Les Etats-Unis ont qualifié de "ridicule" la sanction. "Ça, c'est fort. C'est ridicule", a déclaré le porte-parole du département d'Etat, Robert Palladino.
Dans ce pays où personne ne reconnaît la légitimé de personne, difficile de dire quel seront les conséquences de cette décision qui vise Juan Guaido, également président du Parlement. Ni s'il va pouvoir continuer à siéger, la sanction étant en théorie d'application immédiate.
L'ancien candidat à la présidentielle de 2013 Henrique Capriles avait été sanctionné de la même façon et déclaré inéligible, ce qui l'avait empêché de se présenter par la suite en 2018.
Dans la rue, les Vénézuéliens faisaient face à la nouvelle panne électrique géante qui frappe leur pays en ayant recours à des "méthodes du Moyen Age": marcher pendant des heures, fabriquer des lampes à huile ou aller chercher de l'eau à la source.
"Cela fait perdre patience à n'importe qui (...) Ca suffit! Ce n'est pas la première panne", s'est plaint Mauro Hernandez, 57 ans, qui a dû marcher durant une heure et demi pour rejoindre son travail.
Passe d'armes
Jeudi après-midi, le ministre de la Communication Jorge Rodriguez a annoncé que le courant était revenu "dans la plus grande partie" du Venezuela, pays de 30 millions d'habitants.
Un peu plus tôt, une nouvelle passe d'armes a opposé Russes et Américains.
Washington reconnaît comme une cinquantaine de pays Juan Guaido comme président par intérim et réclame le départ de Nicolas Maduro, tandis que Moscou accuse les Etats-Unis d'essayer d'organiser un "coup d'Etat" dans ce pays aux immenses réserves pétrolières.
Ces tensions ont connu un nouveau pic depuis l'arrivée le week-end dernier de deux avions russes, un Antonov An-124 et un Iliouchine Il-62, à Caracas.
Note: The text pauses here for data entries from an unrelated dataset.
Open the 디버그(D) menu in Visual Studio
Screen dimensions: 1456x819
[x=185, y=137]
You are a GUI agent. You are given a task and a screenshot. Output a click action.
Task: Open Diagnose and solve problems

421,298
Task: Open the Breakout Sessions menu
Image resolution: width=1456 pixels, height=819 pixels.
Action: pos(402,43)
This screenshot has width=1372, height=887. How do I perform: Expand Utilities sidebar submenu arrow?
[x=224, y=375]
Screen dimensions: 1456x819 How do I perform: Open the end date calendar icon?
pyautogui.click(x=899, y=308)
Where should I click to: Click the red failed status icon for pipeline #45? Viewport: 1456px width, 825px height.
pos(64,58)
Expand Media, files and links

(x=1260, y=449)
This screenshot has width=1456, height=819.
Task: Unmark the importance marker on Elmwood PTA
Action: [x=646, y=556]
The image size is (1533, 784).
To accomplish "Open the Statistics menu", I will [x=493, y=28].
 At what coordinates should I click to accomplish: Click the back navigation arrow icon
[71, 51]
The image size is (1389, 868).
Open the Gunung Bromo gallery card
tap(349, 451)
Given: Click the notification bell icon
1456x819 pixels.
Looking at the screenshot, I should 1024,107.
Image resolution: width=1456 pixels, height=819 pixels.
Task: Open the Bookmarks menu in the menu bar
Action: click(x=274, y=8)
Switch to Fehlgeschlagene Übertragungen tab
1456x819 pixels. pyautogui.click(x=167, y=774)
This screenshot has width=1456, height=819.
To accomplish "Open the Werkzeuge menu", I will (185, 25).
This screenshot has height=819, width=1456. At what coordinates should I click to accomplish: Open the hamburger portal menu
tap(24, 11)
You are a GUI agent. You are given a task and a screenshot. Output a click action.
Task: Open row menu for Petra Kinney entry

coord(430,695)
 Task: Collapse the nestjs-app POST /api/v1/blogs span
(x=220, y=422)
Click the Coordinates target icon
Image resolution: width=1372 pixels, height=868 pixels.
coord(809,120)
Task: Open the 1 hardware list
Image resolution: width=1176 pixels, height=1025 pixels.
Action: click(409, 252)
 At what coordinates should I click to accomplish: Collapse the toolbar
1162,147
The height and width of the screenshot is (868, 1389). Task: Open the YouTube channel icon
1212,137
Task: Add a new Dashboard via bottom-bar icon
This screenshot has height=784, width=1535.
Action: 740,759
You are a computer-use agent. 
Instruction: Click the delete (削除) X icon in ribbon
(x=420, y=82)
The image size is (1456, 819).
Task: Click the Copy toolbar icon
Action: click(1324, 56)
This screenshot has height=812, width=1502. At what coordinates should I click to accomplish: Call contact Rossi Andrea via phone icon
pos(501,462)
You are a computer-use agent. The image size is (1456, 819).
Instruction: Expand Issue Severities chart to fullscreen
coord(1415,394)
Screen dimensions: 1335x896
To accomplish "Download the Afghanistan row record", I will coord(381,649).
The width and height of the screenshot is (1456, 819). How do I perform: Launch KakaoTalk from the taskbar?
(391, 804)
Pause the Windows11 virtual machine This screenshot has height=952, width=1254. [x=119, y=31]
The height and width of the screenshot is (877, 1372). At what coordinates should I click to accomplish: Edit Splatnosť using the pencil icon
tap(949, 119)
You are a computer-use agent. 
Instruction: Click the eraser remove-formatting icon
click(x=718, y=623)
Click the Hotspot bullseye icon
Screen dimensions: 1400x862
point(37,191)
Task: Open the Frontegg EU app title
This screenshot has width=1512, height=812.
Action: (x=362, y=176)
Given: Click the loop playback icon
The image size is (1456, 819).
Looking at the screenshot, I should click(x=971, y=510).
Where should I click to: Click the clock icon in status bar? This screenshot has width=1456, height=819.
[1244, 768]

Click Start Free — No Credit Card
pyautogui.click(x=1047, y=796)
Selon des médias vénézuéliens, ils transportaient 99 militaires et 35 tonnes de matériel, sous le commandement du chef de l'armée de terre russe, le général Vassili Tonkochkourov.
Recevant mercredi dans le Bureau ovale Fabiana Rosales, épouse de Juan Guaido, Donald Trump a haussé le ton: "La Russie doit partir" du Venezuela.
En réponse, la Russie a demandé à Donald Trump de la "respecter" et de ne pas se mêler de ses relations avec Caracas, où elle a confirmé avoir envoyé des "spécialistes" militaires chargés de mettre en oeuvre les contrats d'achat d'armement entre Moscou et Caracas.